A Q&A WITH LINDA MATHER

Hello, I’m Linda Mather, author of the New Forest Murder series and the Zodiac Murder Mysteries.  I was born in Wallasey, Cheshire and now live in Worcestershire, near where the Zodiac Murders are set. I love to set my books in mysterious, beautiful parts of England.  My CV is  wide and varied: afternoon tea waitress at a seaside hotel, assistant Private Investigator, tele-sales, teacher,  HR  professional, now author.  It’s true, the jobs (and the pay!) improved once I qualified in my profession but, throughout it all, I mainly wanted to write crime fiction and I’ve been saving up stories along the way. Nothing is wasted on a writer!  As you can imagine, I didn’t enjoy all of those jobs, but one of the best was when I lived and worked in the New Forest, where the new police series is set.

Why did you choose the setting of the New Forest for this series?

Although I love living in Worcestershire, I found I was missing the Forest.  I once lived in the centre of the New Forest in a brick-built Forest cottage, just like DCI Elinor Saxby’s, and it was as idyllic as it sounds.  The shadowy forest, apparently safe and beautiful, struck me as full of secrets and stories. There are small communities, squat churches, the famous ponies and thatched pubs, deluged by tourists in summer.  Yet there are hiding places in the woods and lonely sites in the marshy places by the coast and on the open heaths where you might come across a disused airfield with stories from the past.

 

This balance of safety and shadows, the sense of mystery and permanence felt right for a crime story. In the New Forest series, you will encounter dark shadows, you’ll be taken down secretive, dipping paths until you are not sure where you are.  There will be clues.  There will be moments of peril and deep doubt.  And you know you’ll arrive safely out of the Forest, somehow unscathed, the mystery cleared and the loss resolved.

 

How did the inspiration for this series come to you?

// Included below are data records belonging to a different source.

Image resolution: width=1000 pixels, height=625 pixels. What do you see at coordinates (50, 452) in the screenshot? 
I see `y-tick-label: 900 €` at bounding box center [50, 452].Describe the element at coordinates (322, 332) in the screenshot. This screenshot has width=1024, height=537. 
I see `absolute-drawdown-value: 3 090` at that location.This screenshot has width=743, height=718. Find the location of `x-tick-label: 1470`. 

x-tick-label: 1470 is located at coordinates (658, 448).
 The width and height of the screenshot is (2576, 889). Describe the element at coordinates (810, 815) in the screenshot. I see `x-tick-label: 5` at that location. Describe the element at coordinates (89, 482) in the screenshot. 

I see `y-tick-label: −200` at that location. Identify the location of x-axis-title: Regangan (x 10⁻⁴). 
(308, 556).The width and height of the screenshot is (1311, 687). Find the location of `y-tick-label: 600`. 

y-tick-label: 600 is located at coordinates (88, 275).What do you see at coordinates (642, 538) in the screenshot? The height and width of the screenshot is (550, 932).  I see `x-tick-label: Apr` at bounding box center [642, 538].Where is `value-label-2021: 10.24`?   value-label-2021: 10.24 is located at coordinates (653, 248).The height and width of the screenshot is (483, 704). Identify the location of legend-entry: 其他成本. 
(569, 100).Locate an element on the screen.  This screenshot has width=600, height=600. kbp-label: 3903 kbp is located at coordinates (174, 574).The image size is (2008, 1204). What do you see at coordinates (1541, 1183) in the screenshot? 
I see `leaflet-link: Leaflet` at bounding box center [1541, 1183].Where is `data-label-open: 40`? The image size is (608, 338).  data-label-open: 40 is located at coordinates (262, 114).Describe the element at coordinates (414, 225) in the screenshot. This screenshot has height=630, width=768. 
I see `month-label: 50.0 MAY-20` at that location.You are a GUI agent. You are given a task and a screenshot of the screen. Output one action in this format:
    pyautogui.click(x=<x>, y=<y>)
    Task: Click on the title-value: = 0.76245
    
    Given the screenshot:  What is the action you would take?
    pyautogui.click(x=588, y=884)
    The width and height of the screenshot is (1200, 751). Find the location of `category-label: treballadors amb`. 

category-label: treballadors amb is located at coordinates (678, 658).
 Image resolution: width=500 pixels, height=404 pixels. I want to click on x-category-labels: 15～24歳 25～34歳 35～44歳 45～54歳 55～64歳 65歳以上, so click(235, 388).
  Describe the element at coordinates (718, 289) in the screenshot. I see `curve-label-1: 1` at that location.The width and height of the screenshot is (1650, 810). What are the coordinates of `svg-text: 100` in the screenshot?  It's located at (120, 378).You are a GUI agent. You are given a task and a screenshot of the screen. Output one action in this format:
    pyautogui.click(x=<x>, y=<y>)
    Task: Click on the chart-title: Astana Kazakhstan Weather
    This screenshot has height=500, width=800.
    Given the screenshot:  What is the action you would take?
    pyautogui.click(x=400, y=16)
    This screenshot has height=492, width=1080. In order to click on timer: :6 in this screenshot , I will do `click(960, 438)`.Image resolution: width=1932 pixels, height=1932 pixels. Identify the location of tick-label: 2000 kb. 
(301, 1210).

When I lived in Lymington, which is on the south coast, just outside the Forest boundary, my train to work, which met the ferry from Isle of Wight, ran on a single track through the Forest. Looking out of the sea-smeared train windows into the depths of the woods in early mornings gave me that particular fizz of excitement, which sparked the stories.  

 

I wanted to place DCI Elinor Saxby in this rural environment: a city-born woman, who’s had both successes and traumas in her long police career.  She joins a small, distrustful CID team, who believe she has only joined them to ‘cruise before retirement.’  As she faces a murder inquiry in the first week, both she and the team will soon be tested.

 

Inspiration for Death in the New Forest actually came to me on holiday in Spain! I was lounging beside a swimming pool in a small hotel, set in an olive grove and I watched the pool maintenance man carefully lock the shed containing the chlorine gas for the pool.  The hotel soon transformed into a boutique spa hotel surrounded by pines, at the top of a steep hill leading to a Forest village.  

 

What has been your most enjoyable part to write so far?

I most enjoy writing about my police team.  Elinor is a tough, intelligent cop with a complicated past and a future in her new role, leading the New Forest CID team, to which she never seems quite able to commit.  Nancy and her boss, Les, are at opposite ends of their careers and she sees him like almost like a kindly uncle. Although he often has to put her right, she still thinks she knows best.   These characters plus the Forest setting carry me forward from book to book and I hope readers enjoy them as much as I do!

 

What are you currently reading?

 I studied American literature at Uni so there are many American classics on my bookshelf.  Hemingway, Fitzgerald, Chandler are all heroes of mine. It was Sue Grafton’s alphabet series which inspired me to write the Zodiac Murder Mysteries, working through the signs of the zodiac, murder by murder!  My favourite British crime writer is Ruth Rendell and I also love Louise Penny’s Canadian series set in the village Three Pines.  I often have a nature book on the bedside table and, at present, I’m very much enjoying The Secret History of Twilight by Sally Coulthard.